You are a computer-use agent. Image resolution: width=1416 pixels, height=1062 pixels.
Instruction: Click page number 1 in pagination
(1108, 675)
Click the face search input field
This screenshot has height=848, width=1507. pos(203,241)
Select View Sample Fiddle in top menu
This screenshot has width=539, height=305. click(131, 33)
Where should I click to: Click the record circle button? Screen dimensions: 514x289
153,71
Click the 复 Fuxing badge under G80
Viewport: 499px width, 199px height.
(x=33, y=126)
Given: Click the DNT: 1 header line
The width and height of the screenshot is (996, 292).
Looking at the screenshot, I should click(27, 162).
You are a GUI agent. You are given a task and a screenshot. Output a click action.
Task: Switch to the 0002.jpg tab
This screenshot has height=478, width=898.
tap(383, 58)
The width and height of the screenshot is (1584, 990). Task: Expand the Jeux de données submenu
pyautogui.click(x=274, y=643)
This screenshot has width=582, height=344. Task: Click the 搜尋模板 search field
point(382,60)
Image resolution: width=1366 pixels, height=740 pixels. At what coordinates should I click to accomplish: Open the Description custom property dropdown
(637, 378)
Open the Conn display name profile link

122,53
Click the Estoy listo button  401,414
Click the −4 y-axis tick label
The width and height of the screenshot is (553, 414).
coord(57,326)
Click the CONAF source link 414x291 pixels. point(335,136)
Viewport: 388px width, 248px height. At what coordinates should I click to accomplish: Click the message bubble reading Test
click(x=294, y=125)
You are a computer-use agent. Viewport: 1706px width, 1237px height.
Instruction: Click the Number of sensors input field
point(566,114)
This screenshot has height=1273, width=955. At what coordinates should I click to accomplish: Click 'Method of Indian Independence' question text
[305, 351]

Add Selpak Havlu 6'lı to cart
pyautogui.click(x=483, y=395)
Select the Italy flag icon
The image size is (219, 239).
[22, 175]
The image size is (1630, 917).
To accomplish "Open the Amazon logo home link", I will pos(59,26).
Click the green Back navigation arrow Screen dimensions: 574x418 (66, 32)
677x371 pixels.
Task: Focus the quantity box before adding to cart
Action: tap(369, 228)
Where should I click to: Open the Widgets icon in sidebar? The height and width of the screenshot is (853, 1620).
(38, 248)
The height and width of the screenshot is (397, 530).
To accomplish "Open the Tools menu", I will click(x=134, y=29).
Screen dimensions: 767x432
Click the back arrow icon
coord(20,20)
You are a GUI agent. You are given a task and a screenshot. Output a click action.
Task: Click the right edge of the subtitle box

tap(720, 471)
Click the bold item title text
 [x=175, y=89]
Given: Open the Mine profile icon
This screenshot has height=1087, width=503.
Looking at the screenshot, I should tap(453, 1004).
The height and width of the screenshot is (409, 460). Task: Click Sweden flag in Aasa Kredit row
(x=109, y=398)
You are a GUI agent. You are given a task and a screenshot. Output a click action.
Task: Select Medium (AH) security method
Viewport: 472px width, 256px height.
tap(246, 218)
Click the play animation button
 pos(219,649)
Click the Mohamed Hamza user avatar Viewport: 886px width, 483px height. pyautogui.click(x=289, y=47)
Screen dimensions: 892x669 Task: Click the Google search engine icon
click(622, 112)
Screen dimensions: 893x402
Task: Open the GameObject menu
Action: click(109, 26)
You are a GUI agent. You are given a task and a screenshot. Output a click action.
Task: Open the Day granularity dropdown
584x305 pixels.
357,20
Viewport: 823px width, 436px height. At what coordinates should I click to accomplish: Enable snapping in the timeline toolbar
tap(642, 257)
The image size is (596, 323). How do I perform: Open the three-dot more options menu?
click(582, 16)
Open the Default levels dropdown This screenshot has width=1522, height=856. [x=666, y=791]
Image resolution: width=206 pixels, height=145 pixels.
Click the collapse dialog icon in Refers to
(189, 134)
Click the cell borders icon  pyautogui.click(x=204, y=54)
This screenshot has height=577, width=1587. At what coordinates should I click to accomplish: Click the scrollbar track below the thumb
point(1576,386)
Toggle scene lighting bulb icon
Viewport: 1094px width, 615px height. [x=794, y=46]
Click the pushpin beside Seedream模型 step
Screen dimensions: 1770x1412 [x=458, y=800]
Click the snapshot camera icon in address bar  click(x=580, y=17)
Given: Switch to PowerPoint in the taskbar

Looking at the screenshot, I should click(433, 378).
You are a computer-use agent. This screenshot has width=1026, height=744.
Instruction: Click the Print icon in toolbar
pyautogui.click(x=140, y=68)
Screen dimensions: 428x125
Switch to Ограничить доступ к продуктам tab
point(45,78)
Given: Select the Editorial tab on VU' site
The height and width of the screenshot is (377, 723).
··········
Copy out every line of the records above, unchanged.

You are a computer-use agent. Image resolution: width=1416 pixels, height=1062 pixels.
Instruction: Click page number 1 in pagination
(1108, 675)
Click the face search input field
This screenshot has height=848, width=1507. pos(203,241)
Select View Sample Fiddle in top menu
This screenshot has width=539, height=305. click(131, 33)
Where should I click to: Click the record circle button? Screen dimensions: 514x289
153,71
Click the 复 Fuxing badge under G80
Viewport: 499px width, 199px height.
(x=33, y=126)
Given: Click the DNT: 1 header line
The width and height of the screenshot is (996, 292).
Looking at the screenshot, I should click(27, 162).
You are a GUI agent. You are given a task and a screenshot. Output a click action.
Task: Switch to the 0002.jpg tab
This screenshot has height=478, width=898.
tap(383, 58)
The width and height of the screenshot is (1584, 990). Task: Expand the Jeux de données submenu
pyautogui.click(x=274, y=643)
This screenshot has width=582, height=344. Task: Click the 搜尋模板 search field
point(382,60)
Image resolution: width=1366 pixels, height=740 pixels. At what coordinates should I click to accomplish: Open the Description custom property dropdown
(637, 378)
Open the Conn display name profile link

122,53
Click the Estoy listo button  401,414
Click the −4 y-axis tick label
The width and height of the screenshot is (553, 414).
coord(57,326)
Click the CONAF source link 414x291 pixels. point(335,136)
Viewport: 388px width, 248px height. At what coordinates should I click to accomplish: Click the message bubble reading Test
click(x=294, y=125)
You are a computer-use agent. Viewport: 1706px width, 1237px height.
Instruction: Click the Number of sensors input field
point(566,114)
This screenshot has height=1273, width=955. At what coordinates should I click to accomplish: Click 'Method of Indian Independence' question text
[305, 351]

Add Selpak Havlu 6'lı to cart
pyautogui.click(x=483, y=395)
Select the Italy flag icon
The image size is (219, 239).
[22, 175]
The image size is (1630, 917).
To accomplish "Open the Amazon logo home link", I will pos(59,26).
Click the green Back navigation arrow Screen dimensions: 574x418 (66, 32)
677x371 pixels.
Task: Focus the quantity box before adding to cart
Action: tap(369, 228)
Where should I click to: Open the Widgets icon in sidebar? The height and width of the screenshot is (853, 1620).
(38, 248)
The height and width of the screenshot is (397, 530).
To accomplish "Open the Tools menu", I will click(x=134, y=29).
Screen dimensions: 767x432
Click the back arrow icon
coord(20,20)
You are a GUI agent. You are given a task and a screenshot. Output a click action.
Task: Click the right edge of the subtitle box

tap(720, 471)
Click the bold item title text
 [x=175, y=89]
Given: Open the Mine profile icon
This screenshot has height=1087, width=503.
Looking at the screenshot, I should tap(453, 1004).
The height and width of the screenshot is (409, 460). Task: Click Sweden flag in Aasa Kredit row
(x=109, y=398)
You are a GUI agent. You are given a task and a screenshot. Output a click action.
Task: Select Medium (AH) security method
Viewport: 472px width, 256px height.
tap(246, 218)
Click the play animation button
 pos(219,649)
Click the Mohamed Hamza user avatar Viewport: 886px width, 483px height. pyautogui.click(x=289, y=47)
Screen dimensions: 892x669 Task: Click the Google search engine icon
click(622, 112)
Screen dimensions: 893x402
Task: Open the GameObject menu
Action: click(109, 26)
You are a GUI agent. You are given a task and a screenshot. Output a click action.
Task: Open the Day granularity dropdown
584x305 pixels.
357,20
Viewport: 823px width, 436px height. At what coordinates should I click to accomplish: Enable snapping in the timeline toolbar
tap(642, 257)
The image size is (596, 323). How do I perform: Open the three-dot more options menu?
click(582, 16)
Open the Default levels dropdown This screenshot has width=1522, height=856. [x=666, y=791]
Image resolution: width=206 pixels, height=145 pixels.
Click the collapse dialog icon in Refers to
(189, 134)
Click the cell borders icon  pyautogui.click(x=204, y=54)
This screenshot has height=577, width=1587. At what coordinates should I click to accomplish: Click the scrollbar track below the thumb
point(1576,386)
Toggle scene lighting bulb icon
Viewport: 1094px width, 615px height. [x=794, y=46]
Click the pushpin beside Seedream模型 step
Screen dimensions: 1770x1412 [x=458, y=800]
Click the snapshot camera icon in address bar  click(x=580, y=17)
Given: Switch to PowerPoint in the taskbar

Looking at the screenshot, I should click(433, 378).
You are a computer-use agent. This screenshot has width=1026, height=744.
Instruction: Click the Print icon in toolbar
pyautogui.click(x=140, y=68)
Screen dimensions: 428x125
Switch to Ограничить доступ к продуктам tab
point(45,78)
Given: Select the Editorial tab on VU' site
The height and width of the screenshot is (377, 723).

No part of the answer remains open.